TASK 1: Extract, word for word, the stretch of the article on Joynes's sound work from "Moving forward, 46-year-old" through "terabyte of information.".
TASK 2: Write the next portion of the article about Joynes's ringing-tone installation, picking up after its final sentence.

PROVIDED PASSAGE:
----

Like everything he does, this is only the beginning. The shifting of the three tones mentioned earlier are another story, first heard by the public in a Latitude 53 show which matched audible wavelengths with the patterns they created in enlargements we see again here. But these sounds, with which Joynes ended his live-edited video performance at the Art Gallery of Alberta’s Biennial, have more work to do.
 

Moving forward, 46-year-old Joynes turned the trio of ringing sounds in on themselves, “so the tones are actually having this conversation, and all the modulation is all random, depending on what proximity sensors are opening and closing the other ones.”
 

You can ask Joynes, a.k.a. Clinker, to explain his circuits and modulations at the show Thursday night – it would make Mr. Spock raise an eyebrow. “I sort of see them as singing together, in a sense. I was curious if I turned them in on each other if they’d actually open and close each other, and they did.”
 

Even this isn’t the end of the story. “The soundwaves migrated from the AGA performance, metaphorically, and will sit and decay over the 100 days of the Biennial,” the artist explains. Oh, and he’s also recording it, the entire 100 days, over a terabyte of information.

----

INFORMATION SUPPLIED:

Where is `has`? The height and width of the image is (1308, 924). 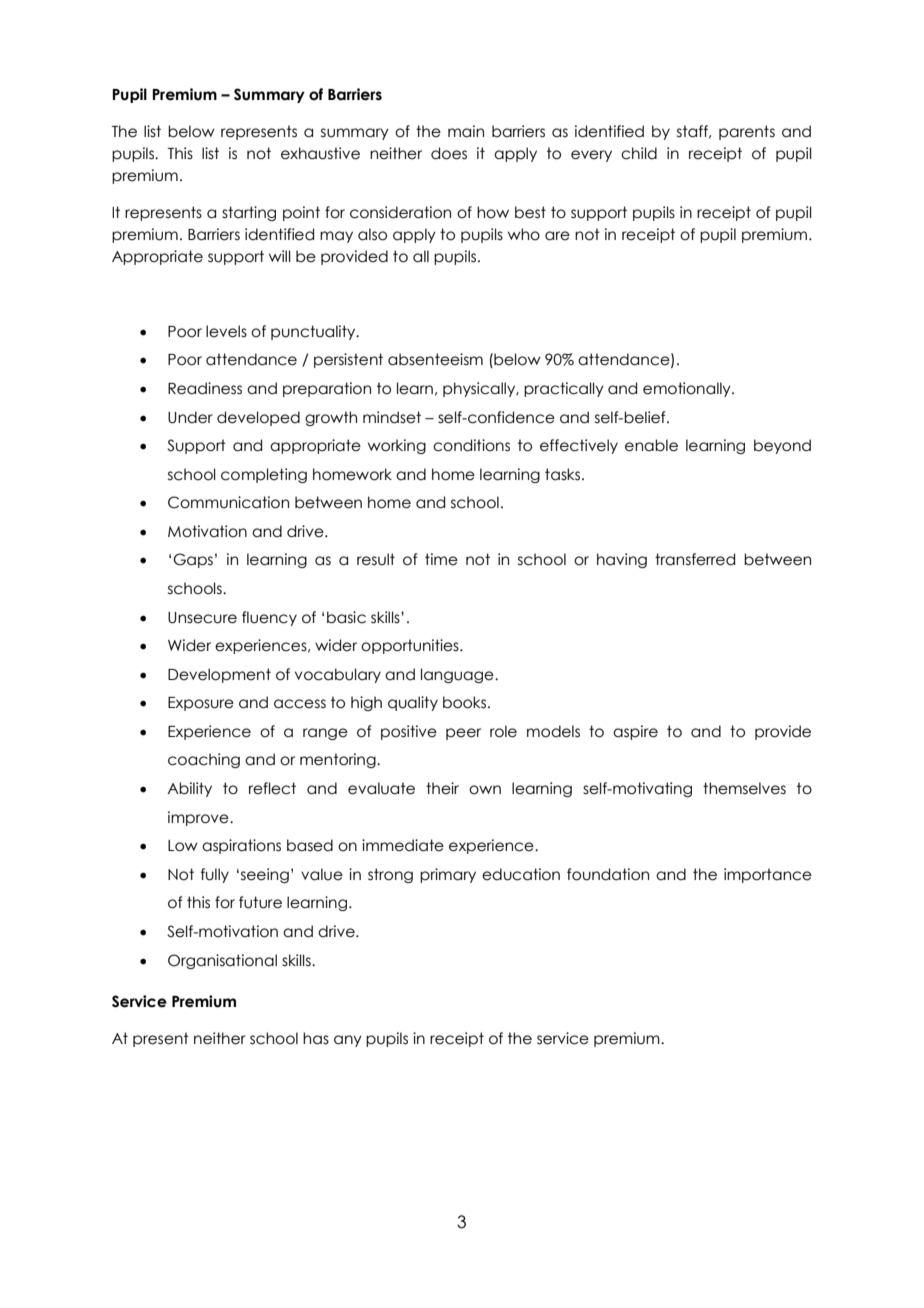 has is located at coordinates (316, 1038).
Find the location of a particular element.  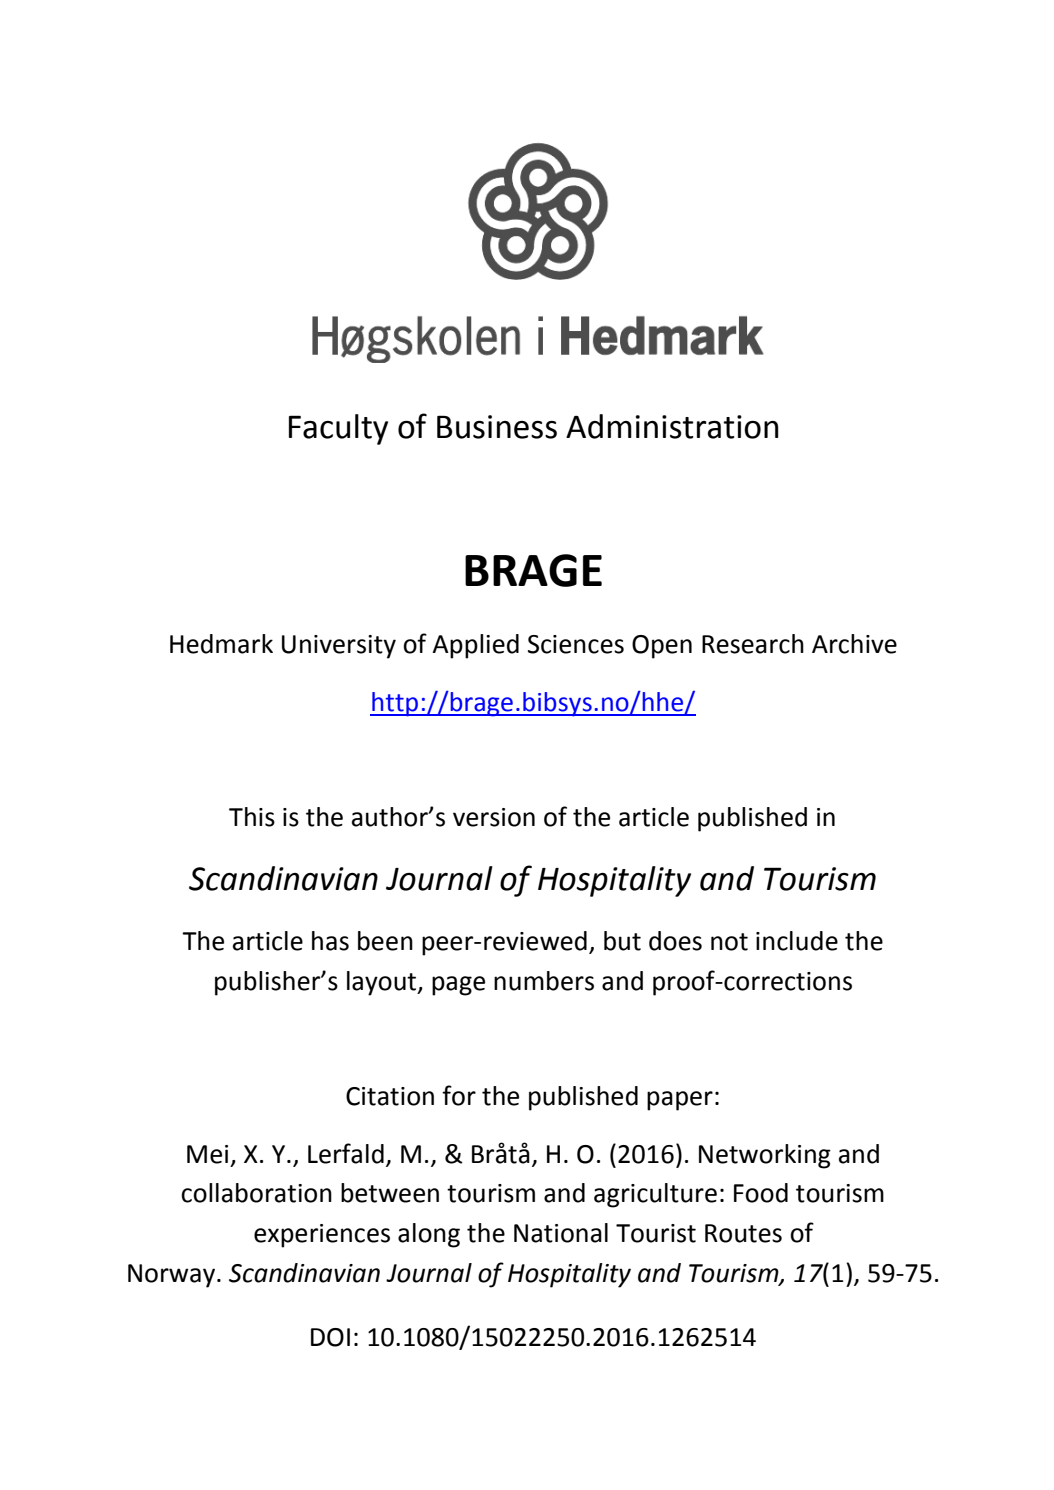

Business is located at coordinates (497, 427).
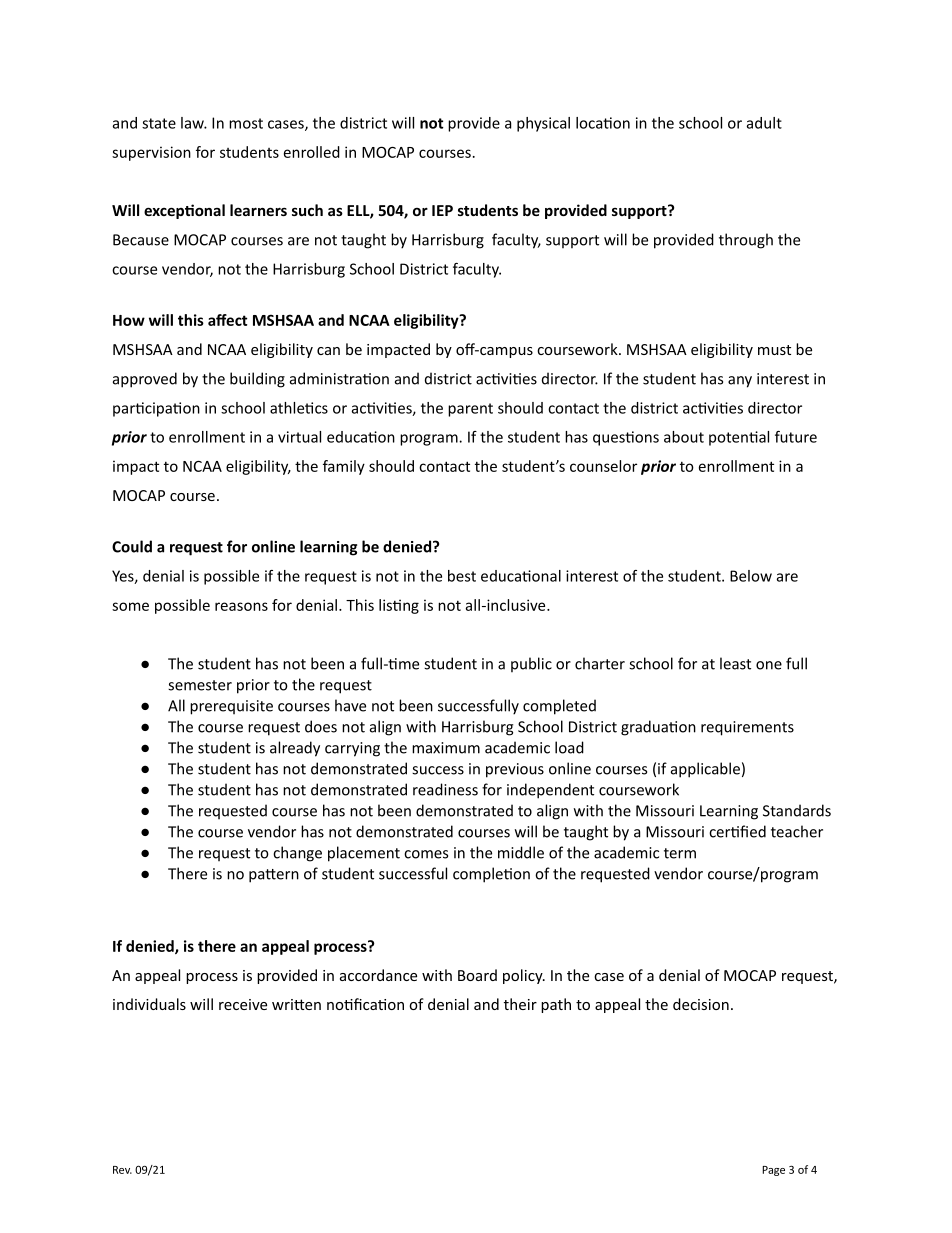 This page has height=1233, width=952. Describe the element at coordinates (200, 685) in the page. I see `semester` at that location.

----

ANSWER 1:
Moving forward, 46-year-old Joynes turned the trio of ringing sounds in on themselves, “so the tones are actually having this conversation, and all the modulation is all random, depending on what proximity sensors are opening and closing the other ones.”
 

You can ask Joynes, a.k.a. Clinker, to explain his circuits and modulations at the show Thursday night – it would make Mr. Spock raise an eyebrow. “I sort of see them as singing together, in a sense. I was curious if I turned them in on each other if they’d actually open and close each other, and they did.”
 

Even this isn’t the end of the story. “The soundwaves migrated from the AGA performance, metaphorically, and will sit and decay over the 100 days of the Biennial,” the artist explains. Oh, and he’s also recording it, the entire 100 days, over a terabyte of information.

ANSWER 2:
And this is just the appetizer. The main gallery is conceptually simpler and more traditionally visual-based, building on Joynes’ directed-sound, sand-on-plate experiments. Shot at low angles with micro lenses, Joynes photographed the striking geographical fallout of his directed tones. Enormous, the resulting enlargements of areas shorter than a finger come across as seascapes of an indeterminate scale, somewhere outside the age of man. Though still, they’re full of movement, the sand grains having etched trails into the metal. That’s the main course. For dessert, in an area black-curtained, projections of his images on an actual dune of sand. And on March 7, Joynes will repeat his live cinema AGA performance, Peregrination, bringing it all home.
 

“I like the idea of setting a system or machine in motion and then being an observer,” notes the sound artist, nodding. “I’m just the catalyst.”